Ne le sont-ils pas ? N’existe-t-il pas des syndicats ?

Je pense qu’il ne faut pas compter sur celui qui est en place en France – UNFP – et en créer un autre. J’ai moi-même été syndiqué toute ma carrière et, au moment où j’ai été licencié, il n’y avait plus personne. Ce syndicat ne soutient pas les footballeurs, ne les protège pas. On l’a vu récemment sur les propos racistes et homophobes, je n’ai pas entendu une seule prise de parole de sa part.

Mais alors, comment réformer ces instances et avec qui ?

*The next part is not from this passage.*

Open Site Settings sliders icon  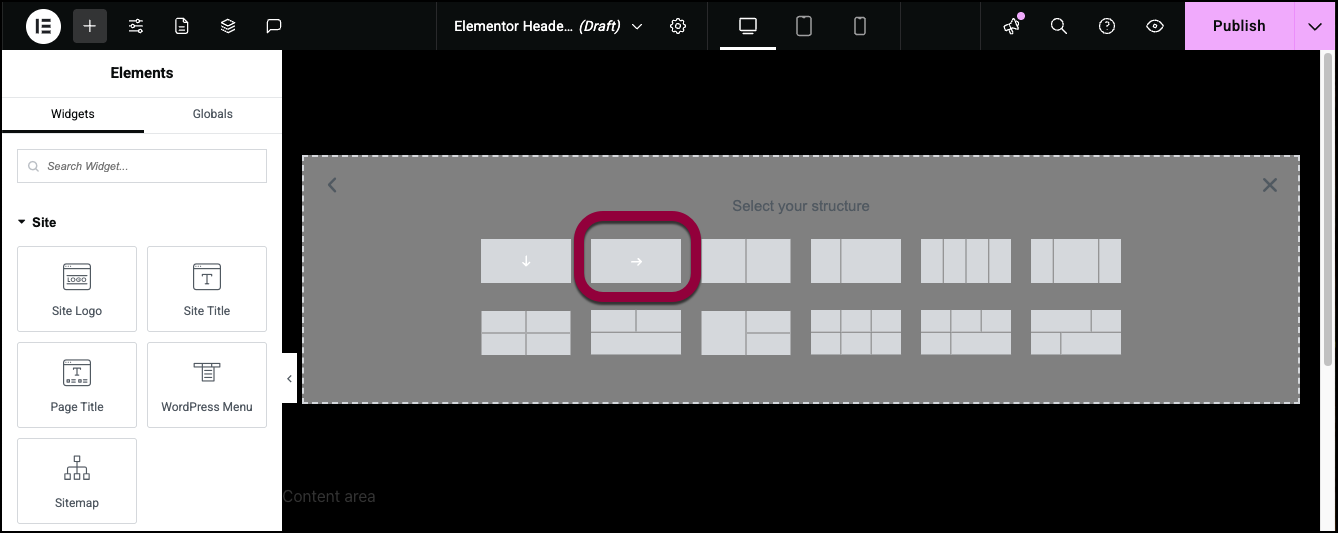(x=136, y=26)
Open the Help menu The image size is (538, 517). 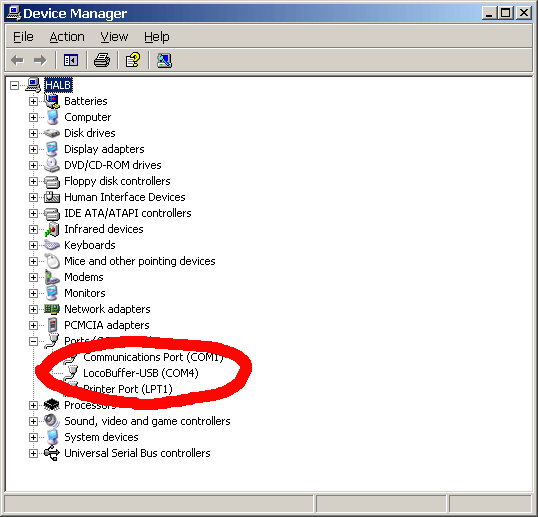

On ne peut pas réformer ces instances. La seule chose à faire est d’en sortir et de créer autre chose pour bousculer ce vieux monde qui ne bouge pas. Dans les statuts de la FFF, l’un des premiers points est la lutte contre toutes les discriminations et les inégalités. Mais quand on pose une question au président Noël Le Graët sur l’homophobie, le racisme ou le sexisme, ses réponses sont nulles. Sur les droits sociaux au Qatar, c’est mauvais aussi. Ce monsieur aurait dû partir depuis longtemps face à de telles positions ou non-dits. Gagner la Coupe du monde est finalement un détail dans tout cela. La FFF gère le football de masse, pas seulement l’équipe de France. Enfin, quand on voit au niveau international que les présidents de la Fifa ou de l’UEFA sont réélus sans opposition, cela interroge. Gagner beaucoup d’argent est plus important pour eux que de développer le football ou de créer du lien social.